All the implementations should be in high quality in the Software Engineering sense since the resulting library is going to be used by industrial applications.

This work is developed in the framework of Bérenger Bramas's PhD and contributes to the EADS-ASTRIUM, Inria, Conseil Régional initiative.

Randomized algorithms for covariance matrices

Covariance kernel matrices

Random projection based Low Rank Approximation (LRA) algorithms such as the randomized SVD produce approximate matrix factorizations in quadratic instead of cubic time in N (N being the matrix size). This complexity can be further improved if fast matrix multiplication is available. A paper explaining our recent advances in fast randomized LRA of covariance kernel matrices using FMM is available as a research report [63] and presented in [44] . In particular, the fast multipole acceleration of the randomized SVD allowed for generating Gaussian random fields on arbitrary grids in linear running time and memory requirements. The code is available in the open source C++ project FMR: https://gforge.inria.fr/projects/fmr, it relies heavily on the ScalFMM library for data structures and fast matrix multiplication.

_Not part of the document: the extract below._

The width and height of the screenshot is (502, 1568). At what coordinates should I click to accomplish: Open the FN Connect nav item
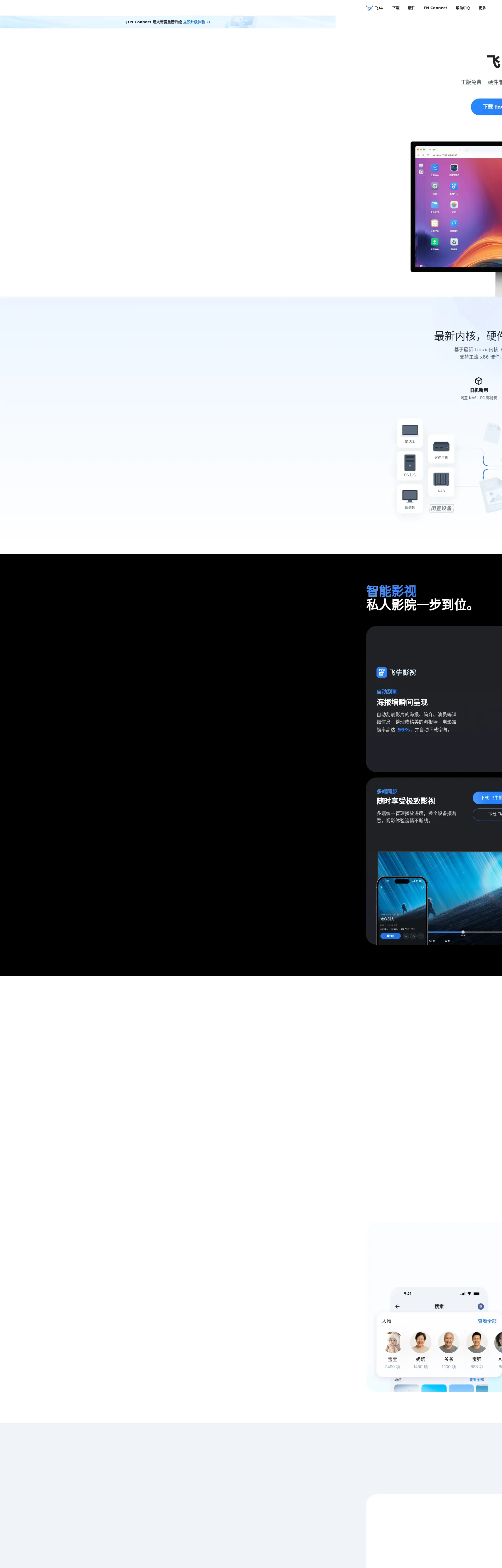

New applications: Data Assimilation and Taxonomy

Many applications like data assimilation (e.g. Kalman Filtering or variational approaches) or biology (e.g. taxonomy) involve covariance matrices that are only known in algebraic form, as opposed to kernel matrices that can be explicitly build given a kernel function. In a joint project (called FastMDS) with Alain Franc (INRA, Inria PLEIADE) addressing fast methods for the classification of biological species (taxonomy) our randomized SVD algorithm was used in order to accelerate a MultiDimensionalScaling (MDS) algorithm. The MDS is a widely used method in machine learning and data analysis that aim at visualizing the information contained in a distance matrix. Our MDS algorithm is applied to DNA sequences coming from various sources (e.g. Leman's lake), it consists in forming an euclidian image of the sample by taking the square root of a covariance matrix computed from the distance matrix. The randomized SVD approach lead to promising results, since it allowed to treat up to 100.000 samples in a few seconds. Since the covariance matrix still needs to be loaded in memory, storage might become problematic for larger samples. Therefore we are now considering matrix-free methods in order to decrease the memory requirements but also hierarchical algorithms in order to compute the MDS in near-linear time. The following methods are currently under investigation:

  • Random column selection based LRA methods such as the Nystrom method or blocked variant of the Nystrom method (BBF, see Wang, Darve, Mahoney).

  • Random projection based LRA powered by general H2-methods.

All these techniques are considered since they apply well, when the relevant information is spread uniformly among the data, just like in our data sets.